David Christopherson NDP Hamilton Centre, ON

Mr. Speaker, I will try not to take it personally that you cut the time just as I took the floor. I know that these things are done by time, and I will respect that, especially given the fact that you control the microphone.

Here we are today discussing Bill C-4. The first thing I want to do is compliment the government on responding to an important promise it made. I see my good friend ready to fall over, but I hope he hangs on, because I am not done. I would ask him to hold on and stay nearby.

I want to straight up compliment the government on bringing in Bill C-4 and unravelling much of the damage that was done by Bill C-377 and Bill C-525. This was one of the priorities of the labour movement going into the election. Our party would have done the same, but it stands alone as a compliment to the government for doing this. It is the right thing to do. The Liberals are keeping their promise, and I will give credit where credit is due.

However, it does not end today in terms of standing up for labour. The government will get a great opportunity on Wednesday to stand up for labour by voting for Bill C-234, put forward by my colleague from Jonquière, our deputy labour critic. It is anti-scab legislation.

So far it has been kind of motherhood stuff, easy to do. Bill C-4, for those of us who are progressive in any way, is not exactly a big leap, but if the government really wants to show that it is listening to the labour movement and wants to make sure that the labour movement has the ability to do the things the government gives it so many compliments for, it will be fascinating to once again watch the Liberals do their dance around things like anti-scab legislation.

I raise this in the context of Bill C-4, because in our opinion, the government cannot say that it is the best friend labour ever had by virtue of one bill, when there are other things.

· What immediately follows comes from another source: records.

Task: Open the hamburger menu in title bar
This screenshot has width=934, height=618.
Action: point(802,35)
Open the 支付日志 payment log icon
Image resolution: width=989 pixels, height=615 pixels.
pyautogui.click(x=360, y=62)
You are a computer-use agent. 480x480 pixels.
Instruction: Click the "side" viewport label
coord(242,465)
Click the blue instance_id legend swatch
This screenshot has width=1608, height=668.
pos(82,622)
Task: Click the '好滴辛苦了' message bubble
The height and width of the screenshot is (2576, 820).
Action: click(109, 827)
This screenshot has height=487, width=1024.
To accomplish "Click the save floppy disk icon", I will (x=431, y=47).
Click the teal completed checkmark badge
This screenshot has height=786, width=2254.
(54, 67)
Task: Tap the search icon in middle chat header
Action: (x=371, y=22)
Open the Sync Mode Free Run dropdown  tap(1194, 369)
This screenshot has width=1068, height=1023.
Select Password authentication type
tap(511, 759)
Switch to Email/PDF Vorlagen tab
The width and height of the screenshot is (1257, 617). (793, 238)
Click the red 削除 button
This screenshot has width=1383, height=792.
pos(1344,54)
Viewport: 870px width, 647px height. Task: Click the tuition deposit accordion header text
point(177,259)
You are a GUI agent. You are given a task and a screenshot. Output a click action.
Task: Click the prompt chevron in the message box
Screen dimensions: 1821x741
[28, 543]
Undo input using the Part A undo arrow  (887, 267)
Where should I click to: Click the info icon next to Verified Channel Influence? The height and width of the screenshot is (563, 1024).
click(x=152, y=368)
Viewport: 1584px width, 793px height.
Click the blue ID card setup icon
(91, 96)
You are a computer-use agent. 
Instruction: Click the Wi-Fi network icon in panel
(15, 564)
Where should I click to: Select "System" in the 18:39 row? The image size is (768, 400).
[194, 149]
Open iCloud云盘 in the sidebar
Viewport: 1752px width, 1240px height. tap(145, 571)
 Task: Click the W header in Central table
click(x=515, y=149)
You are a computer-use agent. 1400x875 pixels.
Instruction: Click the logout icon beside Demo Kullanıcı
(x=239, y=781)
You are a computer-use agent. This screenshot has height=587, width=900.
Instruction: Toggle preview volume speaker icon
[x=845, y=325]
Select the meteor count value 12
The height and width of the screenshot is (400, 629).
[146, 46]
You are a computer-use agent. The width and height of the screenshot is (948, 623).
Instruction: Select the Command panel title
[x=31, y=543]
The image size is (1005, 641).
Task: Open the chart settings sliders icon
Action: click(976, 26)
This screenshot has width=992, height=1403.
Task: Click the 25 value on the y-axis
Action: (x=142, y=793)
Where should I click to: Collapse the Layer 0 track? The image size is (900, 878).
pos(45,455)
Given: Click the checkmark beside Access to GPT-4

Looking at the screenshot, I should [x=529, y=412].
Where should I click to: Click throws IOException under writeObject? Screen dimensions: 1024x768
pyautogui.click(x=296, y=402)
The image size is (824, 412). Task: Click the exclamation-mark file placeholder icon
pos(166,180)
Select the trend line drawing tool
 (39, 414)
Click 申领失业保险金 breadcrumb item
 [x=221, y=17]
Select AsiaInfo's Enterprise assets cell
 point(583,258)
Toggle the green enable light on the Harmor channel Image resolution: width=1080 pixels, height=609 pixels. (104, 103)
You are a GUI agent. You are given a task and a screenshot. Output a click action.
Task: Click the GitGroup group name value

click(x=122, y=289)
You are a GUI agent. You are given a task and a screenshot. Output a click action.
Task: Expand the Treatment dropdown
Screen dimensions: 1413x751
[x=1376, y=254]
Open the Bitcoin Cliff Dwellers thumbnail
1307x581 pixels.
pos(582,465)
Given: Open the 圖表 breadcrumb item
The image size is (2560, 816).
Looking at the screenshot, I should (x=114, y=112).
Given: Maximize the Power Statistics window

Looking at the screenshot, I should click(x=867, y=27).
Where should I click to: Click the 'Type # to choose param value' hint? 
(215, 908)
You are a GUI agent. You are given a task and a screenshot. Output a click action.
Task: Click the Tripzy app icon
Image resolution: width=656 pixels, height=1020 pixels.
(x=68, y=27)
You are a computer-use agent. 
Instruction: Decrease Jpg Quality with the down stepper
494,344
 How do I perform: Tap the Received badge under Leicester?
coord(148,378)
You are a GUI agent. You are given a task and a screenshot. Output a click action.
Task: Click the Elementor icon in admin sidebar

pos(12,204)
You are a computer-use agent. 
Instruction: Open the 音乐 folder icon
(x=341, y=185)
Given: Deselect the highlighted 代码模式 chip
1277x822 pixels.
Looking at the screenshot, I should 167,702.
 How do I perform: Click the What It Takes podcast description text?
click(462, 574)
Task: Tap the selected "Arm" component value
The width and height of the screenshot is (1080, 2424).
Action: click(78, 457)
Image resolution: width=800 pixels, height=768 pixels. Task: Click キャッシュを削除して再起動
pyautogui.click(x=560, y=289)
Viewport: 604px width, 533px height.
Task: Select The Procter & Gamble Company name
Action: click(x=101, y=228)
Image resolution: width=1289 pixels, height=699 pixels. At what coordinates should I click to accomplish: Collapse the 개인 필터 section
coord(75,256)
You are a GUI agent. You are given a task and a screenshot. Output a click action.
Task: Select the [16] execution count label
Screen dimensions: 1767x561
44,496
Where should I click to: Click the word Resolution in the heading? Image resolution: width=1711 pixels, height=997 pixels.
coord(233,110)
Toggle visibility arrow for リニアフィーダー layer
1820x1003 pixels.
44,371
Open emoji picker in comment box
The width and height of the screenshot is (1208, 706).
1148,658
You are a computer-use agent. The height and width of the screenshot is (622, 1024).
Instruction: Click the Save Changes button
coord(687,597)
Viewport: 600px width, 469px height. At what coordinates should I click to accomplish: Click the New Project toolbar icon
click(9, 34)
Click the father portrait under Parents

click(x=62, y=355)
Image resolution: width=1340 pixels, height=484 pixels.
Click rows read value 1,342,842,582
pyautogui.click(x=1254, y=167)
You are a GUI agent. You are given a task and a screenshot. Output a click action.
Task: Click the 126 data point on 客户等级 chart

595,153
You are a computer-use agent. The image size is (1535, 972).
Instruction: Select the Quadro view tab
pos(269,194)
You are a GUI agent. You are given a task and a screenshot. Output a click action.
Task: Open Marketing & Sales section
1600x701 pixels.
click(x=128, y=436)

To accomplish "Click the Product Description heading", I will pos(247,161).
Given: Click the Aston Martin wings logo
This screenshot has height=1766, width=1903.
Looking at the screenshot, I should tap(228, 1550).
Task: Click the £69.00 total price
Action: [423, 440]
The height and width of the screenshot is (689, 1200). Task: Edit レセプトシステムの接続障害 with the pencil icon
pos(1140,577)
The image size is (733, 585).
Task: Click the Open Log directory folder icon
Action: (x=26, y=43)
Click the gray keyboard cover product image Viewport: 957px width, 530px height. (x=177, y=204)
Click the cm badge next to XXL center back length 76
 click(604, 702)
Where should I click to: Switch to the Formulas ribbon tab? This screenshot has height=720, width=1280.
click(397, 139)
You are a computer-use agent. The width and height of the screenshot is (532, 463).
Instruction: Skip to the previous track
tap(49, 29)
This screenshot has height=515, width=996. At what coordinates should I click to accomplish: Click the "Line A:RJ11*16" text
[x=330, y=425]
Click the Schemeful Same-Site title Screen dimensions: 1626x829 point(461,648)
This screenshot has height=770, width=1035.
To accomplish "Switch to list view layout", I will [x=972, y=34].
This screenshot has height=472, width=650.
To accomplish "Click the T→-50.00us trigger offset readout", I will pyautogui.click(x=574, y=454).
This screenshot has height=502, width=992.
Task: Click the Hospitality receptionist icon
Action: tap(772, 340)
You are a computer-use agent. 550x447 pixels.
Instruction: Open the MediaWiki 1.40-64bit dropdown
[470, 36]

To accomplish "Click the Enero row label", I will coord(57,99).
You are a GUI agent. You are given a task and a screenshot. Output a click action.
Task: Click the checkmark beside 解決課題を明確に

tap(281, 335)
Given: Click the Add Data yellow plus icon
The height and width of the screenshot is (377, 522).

One of those other things, to the best of my knowledge, happens on Wednesday, with the vote on the anti-scab legislation. Liberals have 48 hours to sit back and think about whether they want to get re-elected, whether they really meant what they said to labour, whether passing Bill C-4 is going to cut it, or whether people in the labour movement are going to say that it is a fine start, but it is just a start.

The anti-scab legislation that comes up Wednesday will be a really historic day for labour. The Liberals talk a good game, but as soon as that legislation is in front of them, they run and hide and vote against it. I have seen it in minority governments, when we could have passed that legislation, but the Liberals let us down. This time they could do it on their own. They will start out with 44 votes in the NDP caucus, because we have always stood for anti-scab legislation. If the government really wants to balance the tables, that is the way to do it. That will be interesting to see.

In the context of Bill C-4 going forward, it will be interesting to see what the government will do about the other labour issues that are still in front of it and that are facing workers today. For instance, precarious work is one of the biggest issues. How many of us have children and grandchildren who do not have full-time work and do not expect to have full-time work, let alone lifetime work? They are living contract to contract. They do not have big unions to help them organize and bargain collective agreements. They are out there on their own. They need the government to step in and provide them with some rights. What is the government going to do about precarious work? What is the government going to do about pay equity? What is the government going to do about part-time and precarious work.

Those are just a few of the issues, but there are many more coming forward. As much as it hurts my heart a bit, I would be more than glad to stand here and compliment the government again if it delivers on those things. We shall see what we shall see.

Speaking to Bill C-4, I have been listening in particular to the Conservatives, although I do not know why, because it always gives me a migraine when it comes to these kinds of issues.

They go on and on about the middle class. Who do they think really created the middle class, not just in Canada but in any other modern, mature democracy? In large part, that was the labour movement. Remember, child labour did not just come out of nowhere. There were people in the day who believed that was okay. We would not now. I like to think down the road anti-scab legislation will be seen as motherhood as the right to collective bargain. However, we still have that struggle in front of us right now.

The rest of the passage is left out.